Gaara glared at his older brother....what an idiot, couldn't he make Gaara's final moments at least half sane?? Why was Gaara destined-no that sounded like Neji...hmm...Why was Gaara stuck with the idiots all the time??!!? Why did they only have cheese at home?? Were zebras white with black stripes or black with white stripes?? Gaara was so caught up in trying to answer the questions that haunt him so, he didn't even notice when Kiba and Kankuro tied a rope around his arms and torso and suspended him from the rafters on the ceiling.

"Oh mighty demon! We give you this important sacrifice-"

"Important and red-headed..." Kiba whispered to Kankuro.

"Oh right, We give you this important and red-headed sacrifice! In exchange, please do not kill us!!" Kankuro finished before getting down on his hands and knees and bowing to Nae, gesturing for everyone else to do the same.

"This piece of literature failed to have the answer to my dilemma as well!!" Naruto growled in frustration, throwing the dictionary over his shoulder, hitting Kankuro and knocking him out cold.

"Ah!

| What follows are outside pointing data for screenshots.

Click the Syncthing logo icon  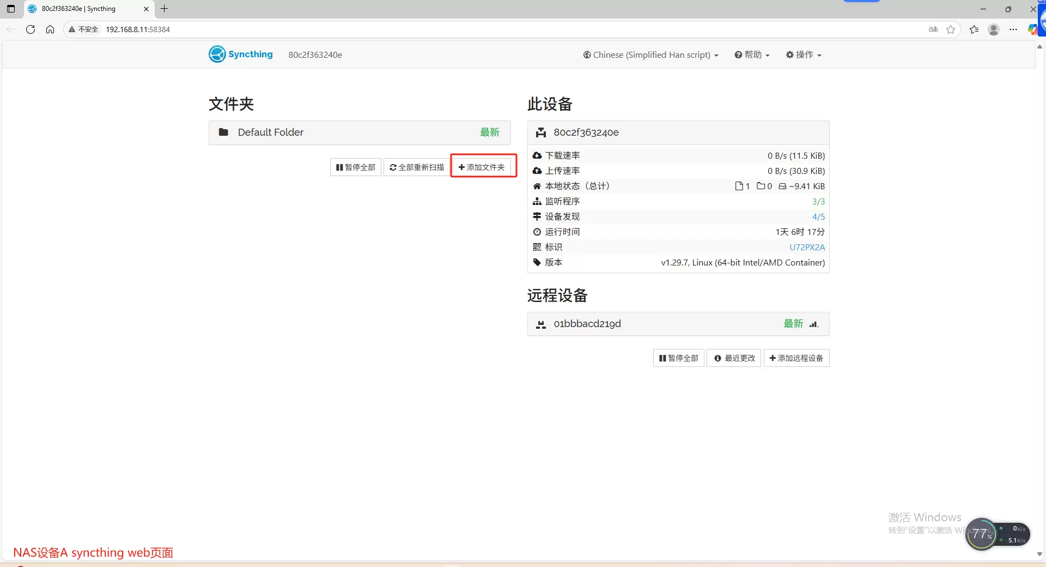coord(217,55)

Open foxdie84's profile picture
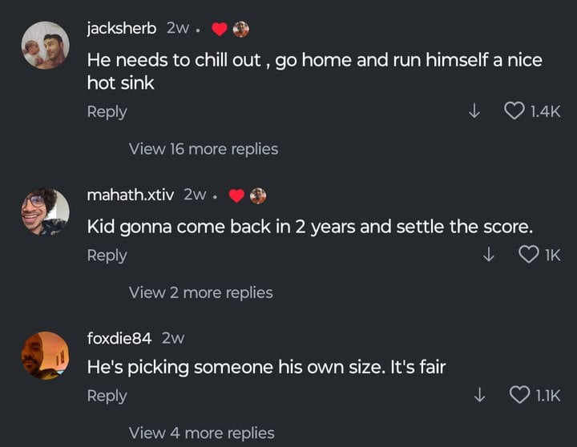point(45,356)
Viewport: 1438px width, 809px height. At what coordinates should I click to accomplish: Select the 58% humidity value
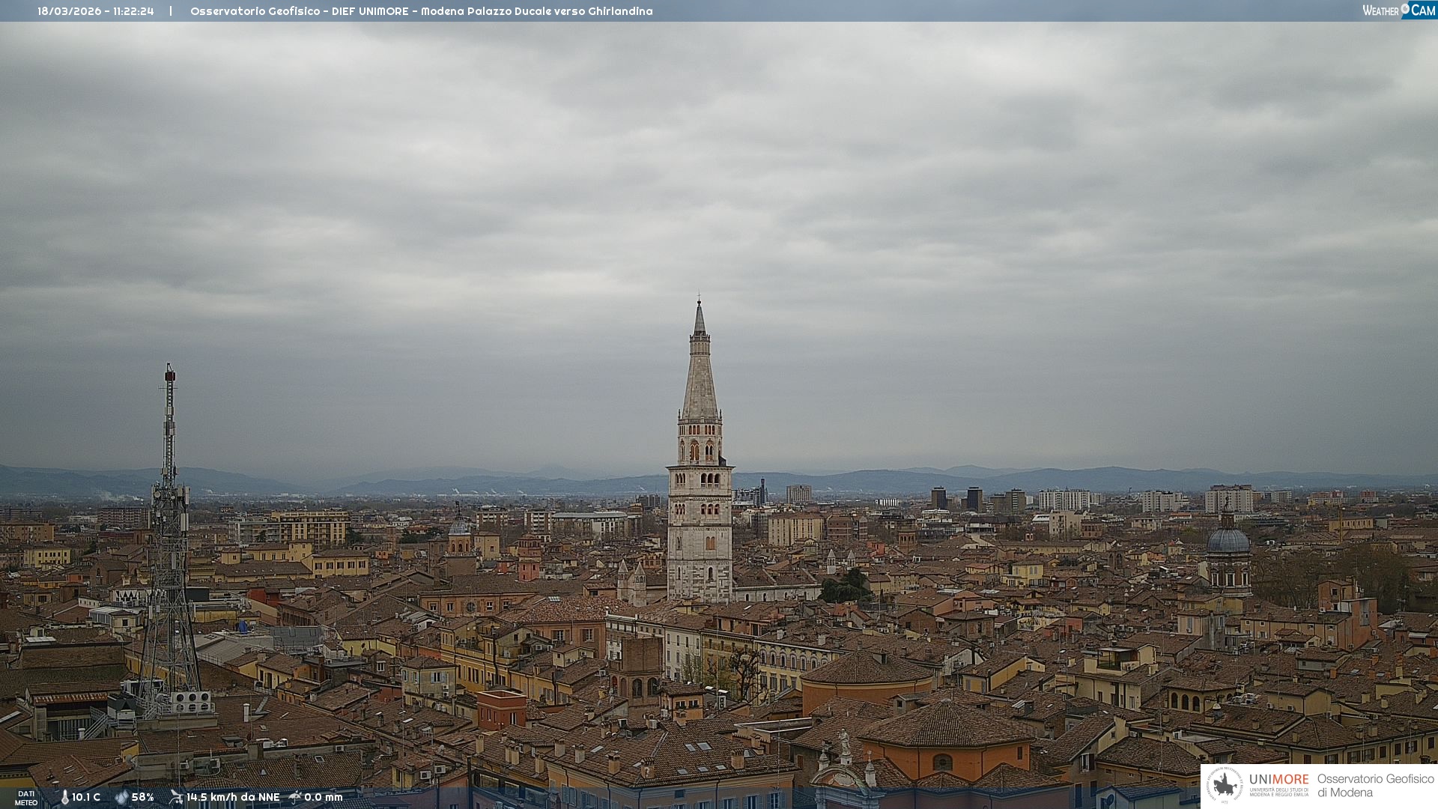[x=143, y=797]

The demon can control dictionaries!! She **is** pure evil!!" Kiba screamed as he dived under his desk.

"On the contrary my dear friends and acquaintances, she is merely deep in slumber. At least that is the conclusion I have drawn," Naruto said pushing his imaginary glasses further up his nose.

'Um Naruto? Whats up with you?" Sakura said peering at him curiously.

"Oh noes! That evil book made me smart!!"

"The dictionary?"

"Yes! Make it stop!!!!"

"It has stopped.."

"Oh jolly good-AHH!!!!"

"Hey try drinking a glass of water upside down..." Shino offered, he decided to be helpful for once because he felt that he didn't have enough lines in this weird fanfic.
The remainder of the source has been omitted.